Here are the steps I take :

  1. I initiate a VPN connection from the Forticlient on my computer
  2. When I click “Connect”, I do receive a push notification on my Duo app for approval
  3. Even before I hit “Approve”, the VPN connection gets established
  4. Even if I hit “Deny” (or don’t respond), the VPN connection gets established

Hi @GDumaresq, yes you are correct that that is your Duo Authentication Proxy debug log. From what you’ve shared here, it looks to me like everything is right and authentication is happening successfully, but I certainly could be wrong.
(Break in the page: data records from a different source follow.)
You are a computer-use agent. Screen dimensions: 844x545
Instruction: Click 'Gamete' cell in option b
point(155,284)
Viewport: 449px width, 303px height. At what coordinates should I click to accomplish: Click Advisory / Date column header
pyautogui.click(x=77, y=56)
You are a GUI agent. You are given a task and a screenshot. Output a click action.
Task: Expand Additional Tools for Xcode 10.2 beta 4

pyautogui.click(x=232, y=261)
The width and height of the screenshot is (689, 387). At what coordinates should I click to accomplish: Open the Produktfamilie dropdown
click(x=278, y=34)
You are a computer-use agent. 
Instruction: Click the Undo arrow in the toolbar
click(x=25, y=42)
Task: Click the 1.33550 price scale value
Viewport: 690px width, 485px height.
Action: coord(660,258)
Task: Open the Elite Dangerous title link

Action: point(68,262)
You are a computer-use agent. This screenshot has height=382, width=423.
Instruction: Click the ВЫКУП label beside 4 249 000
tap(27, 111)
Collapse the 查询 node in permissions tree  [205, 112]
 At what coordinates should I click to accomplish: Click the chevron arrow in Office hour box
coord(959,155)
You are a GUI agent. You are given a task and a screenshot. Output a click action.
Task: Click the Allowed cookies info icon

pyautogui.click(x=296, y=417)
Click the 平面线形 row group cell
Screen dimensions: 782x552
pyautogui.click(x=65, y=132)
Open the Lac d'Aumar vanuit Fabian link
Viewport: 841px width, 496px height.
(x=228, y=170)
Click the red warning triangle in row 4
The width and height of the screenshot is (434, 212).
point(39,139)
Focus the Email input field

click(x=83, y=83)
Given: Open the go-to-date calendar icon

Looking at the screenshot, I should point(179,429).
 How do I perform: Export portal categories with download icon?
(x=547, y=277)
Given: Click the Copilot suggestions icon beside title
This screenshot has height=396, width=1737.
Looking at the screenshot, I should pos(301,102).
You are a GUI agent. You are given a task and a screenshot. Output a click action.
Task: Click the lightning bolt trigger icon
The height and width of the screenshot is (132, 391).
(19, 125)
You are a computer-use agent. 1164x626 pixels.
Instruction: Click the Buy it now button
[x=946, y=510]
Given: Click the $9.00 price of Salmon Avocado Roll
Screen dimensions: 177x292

You can always refer to the guide on how to interpret and troubleshoot Duo Authentication Proxy debug logs here for help reading these. I recommend contacting support for further help with this, but please be aware that we are currently experiencing higher than typical volume of support requests, so responses may be delayed.

For faster support, please contact us by phone using the numbers listed duo.com/support . While waiting, we recommend you choose the option to receive a callback to limit your time on hold even further. Our highest volume tends to be Monday through Friday, 10AM ET - 4PM ET (1400 - 2000 UTC). Please consider reaching out to us outside of these hours.

Hi @Amy ,

Actually, i did get this working with the help of a Duo engineer.

Thanks for the reply.

1 Like

Great, I’m glad to hear you were able to get this working!